Seemingly, on Thursday, Aug. 21, my time had come at last. . . . I sat by the phone from morning to night, a list of my published books to hand, but the call never came. There was to be no room for me in La Jardin au Bout du Monde. The sapients who preside over the Commission de Toponymie, its primary job to re-christian Quebec places besmirched by Anglophone names, had found me wanting.

An embarrassing homonymic oversight at first blush, Richler’s verb “re-christian” wryly alludes to an even more troubling aspect of the map—the whitewashing of a region long inhabited and named by Indigenous peoples.

A cropped portion of the map.
A cropped portion of the map. From Toponymix: Note Toponymique 17, August 1997/ Commission de toponymie du Québec/ Public Domain

While bookish types in Montreal feigned disgrace, Cree and Inuit leaders expressed genuine outrage. Without consulting northern communities, they pointed out, distant government officials had rechristened Rabbit Mountain, Beaver Mountain, Our Grandfather Mountain, and scores of traditional sites that had become islands as the reservoir filled. In eschewing existing topographic knowledge in favour of contemporary Québécois literary nationalism, commissioners had taken a well-worn page from the colonizer’s playbook.

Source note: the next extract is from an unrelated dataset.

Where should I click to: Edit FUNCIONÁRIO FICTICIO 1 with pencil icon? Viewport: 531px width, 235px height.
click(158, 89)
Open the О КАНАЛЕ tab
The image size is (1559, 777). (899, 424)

“This is a political move, an attempt to occupy our territory and rename it, rather than adopt local names,” Bill Namagoose, of the Grand Council of Crees, told The Gazette. “When you fight over territory or sovereignty, one of the important things is to have title to the names.” Leaders in Nunavik, the Inuit region of northern Quebec, expressed similar outrage, describing the project as a “naming assault” and an arbitrary attempt to “manufacture French history where there is none.”

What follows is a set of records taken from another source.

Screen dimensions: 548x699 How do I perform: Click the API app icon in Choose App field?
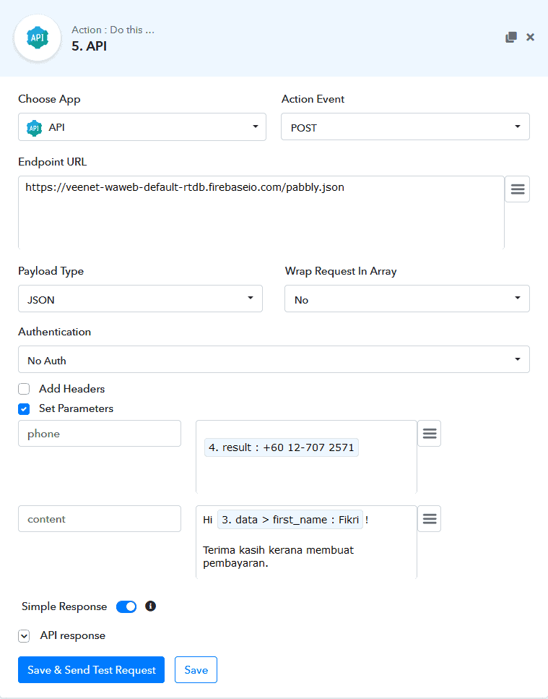pos(33,126)
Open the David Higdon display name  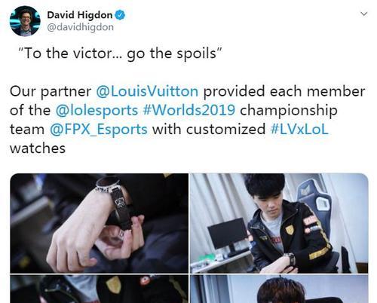(80, 15)
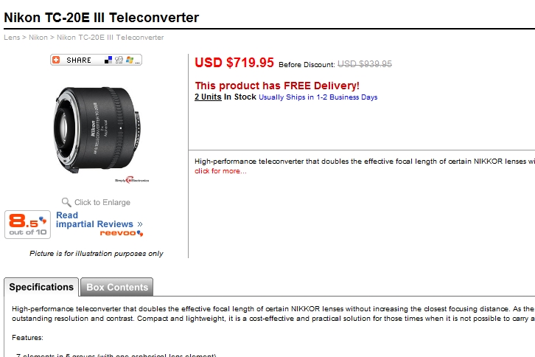
Task: Share via the Windows Live flag icon
Action: pyautogui.click(x=129, y=60)
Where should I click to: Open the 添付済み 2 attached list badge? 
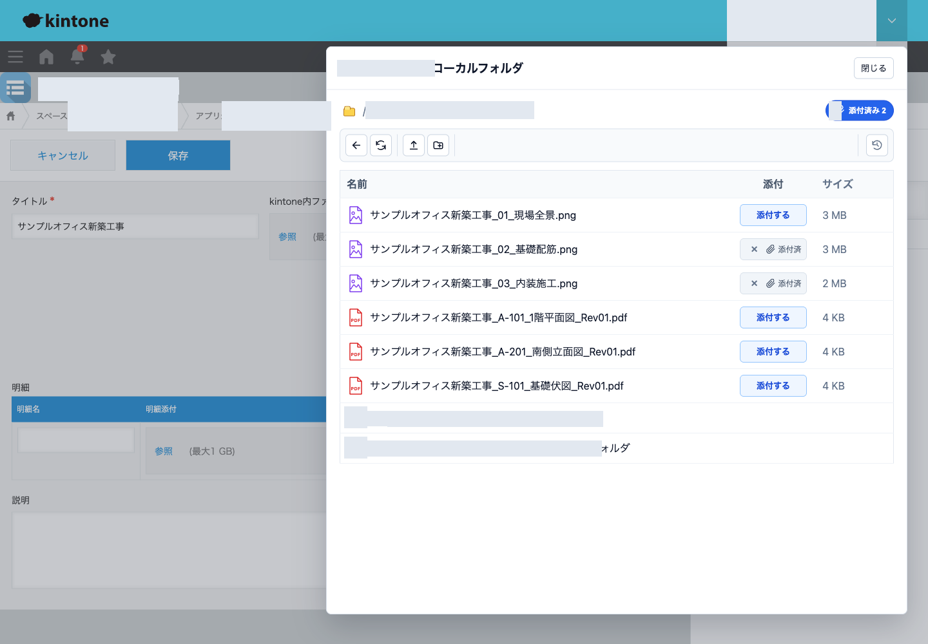[x=860, y=111]
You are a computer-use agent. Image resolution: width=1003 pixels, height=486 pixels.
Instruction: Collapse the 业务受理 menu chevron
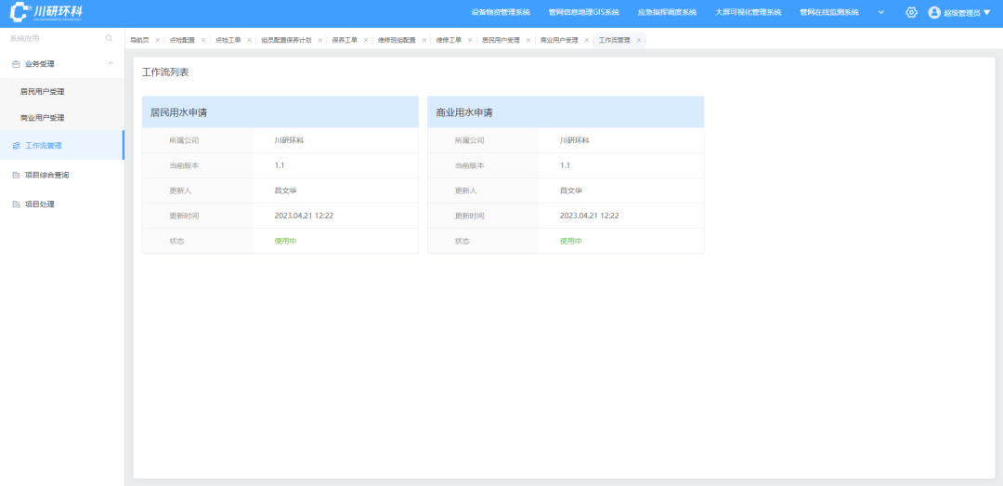111,63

A month after the map’s publication, the toponymy commission seemed to backtrack on the place names it had just codified. Under the Gazette headline “Iles 101: Quebec Admits Mistake,” geographer Christian Bonnelly doubled down on the province’s best intentions while understating any error: “We were convinced they didn’t have names,” he told the paper. “If the Crees have some names in their inventories, the commission will consider the file in light of this new information. It could lead to certain changes.” Ostensibly, the commission did not consider Le Jardin a “closed file,” and would attempt to catalogue and adopt traditional Cree names.

Nunavik.
Nunavik. Public Domain

Of course, taking La Fleur de Lyse, Le Nid du Silence, or La Lune-Où-Il Gèle off the map would compromise the organizing principle of the map itself. Perhaps that is why the toponymy commission did no such thing: Today, those and 98 other fictional locales remain the official designations for 101 islands of the Caniapiscau Reservoir. Twenty years after the commission offered to “officialize the Cree names,” Quebec’s online place-name database continues to celebrate the 1997 map and makes no reference to competing designations. (When contacted recently, a spokesperson said it was not appropriate to revisit Le Jardin, but that the commission remained open to “enriching” other islands of the Caniapiscau archipelago with Indigenous names.)

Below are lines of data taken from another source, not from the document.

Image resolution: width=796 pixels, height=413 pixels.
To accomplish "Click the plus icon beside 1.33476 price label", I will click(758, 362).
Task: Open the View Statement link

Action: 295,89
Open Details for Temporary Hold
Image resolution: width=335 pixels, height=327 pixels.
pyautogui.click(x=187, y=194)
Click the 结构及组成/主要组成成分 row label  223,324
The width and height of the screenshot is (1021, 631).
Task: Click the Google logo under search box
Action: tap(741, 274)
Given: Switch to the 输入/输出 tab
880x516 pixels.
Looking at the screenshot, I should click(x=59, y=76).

Like all maps, Le Jardin au Bout du Monde is a cartographic bibliography, a charged document that reveals complex narratives about a place’s spirituality, stories, and contested history. It epitomizes the fraught marriage of cartography and literary nationalism—taking to extremes a long tradition of literary mapmaking that can be traced back to the late 19th century. Unlike most pictorial literary maps, however, the critical lens of Le Jardin bears the power of the state. By disregarding Cree and Inuit place names in favor of fictional ones, mapmakers casually—and officially—brushed aside traditions that root Indigenous people to the Caniapiscau region.

At the same time, Le Jardin demonstrates that once they appear on a map, imposed place names (and all of the complicated consequences they impart) have the tendency to stick. Indeed, as Martin Waldseemüller found when he erroneously christened an entire continent “America” in 1507, it is easy to place a name on a map—but much harder to remove it.